(Entries taken from a collection)
------------------------------

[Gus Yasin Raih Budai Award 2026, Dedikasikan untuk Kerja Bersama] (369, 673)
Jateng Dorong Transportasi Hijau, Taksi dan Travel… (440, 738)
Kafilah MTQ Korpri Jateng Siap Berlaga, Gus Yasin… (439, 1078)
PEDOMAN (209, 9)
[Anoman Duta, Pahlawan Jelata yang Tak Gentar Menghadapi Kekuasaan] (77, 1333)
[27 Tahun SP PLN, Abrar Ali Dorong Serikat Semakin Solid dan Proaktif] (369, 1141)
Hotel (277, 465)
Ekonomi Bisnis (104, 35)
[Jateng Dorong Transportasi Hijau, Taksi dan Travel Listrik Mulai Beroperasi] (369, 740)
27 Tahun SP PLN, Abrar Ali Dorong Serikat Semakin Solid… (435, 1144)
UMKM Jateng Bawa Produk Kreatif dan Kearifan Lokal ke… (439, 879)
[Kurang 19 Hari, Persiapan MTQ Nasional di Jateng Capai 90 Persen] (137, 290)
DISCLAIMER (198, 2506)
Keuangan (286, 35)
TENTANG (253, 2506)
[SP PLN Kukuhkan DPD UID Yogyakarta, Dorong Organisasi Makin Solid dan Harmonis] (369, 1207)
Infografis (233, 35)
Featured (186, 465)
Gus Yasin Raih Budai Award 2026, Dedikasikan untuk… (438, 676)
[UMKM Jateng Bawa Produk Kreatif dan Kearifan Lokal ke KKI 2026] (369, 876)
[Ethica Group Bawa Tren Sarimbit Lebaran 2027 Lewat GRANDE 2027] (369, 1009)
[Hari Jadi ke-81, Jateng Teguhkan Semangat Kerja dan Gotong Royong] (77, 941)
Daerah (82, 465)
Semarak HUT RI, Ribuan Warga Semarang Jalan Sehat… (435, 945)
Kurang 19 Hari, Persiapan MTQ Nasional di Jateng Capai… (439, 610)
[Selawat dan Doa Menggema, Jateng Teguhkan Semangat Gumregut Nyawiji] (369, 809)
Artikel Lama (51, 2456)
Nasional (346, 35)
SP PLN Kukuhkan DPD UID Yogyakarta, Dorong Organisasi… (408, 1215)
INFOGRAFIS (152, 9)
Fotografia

------------------------------

- _Problem_: Only the lines from the one with "[Selawat dan Doa" through the final line above belong in the answer, each retyped exactly.

- _Exercise answer_:
[Selawat dan Doa Menggema, Jateng Teguhkan Semangat Gumregut Nyawiji] (369, 809)
Artikel Lama (51, 2456)
Nasional (346, 35)
SP PLN Kukuhkan DPD UID Yogyakarta, Dorong Organisasi… (408, 1215)
INFOGRAFIS (152, 9)
Fotografia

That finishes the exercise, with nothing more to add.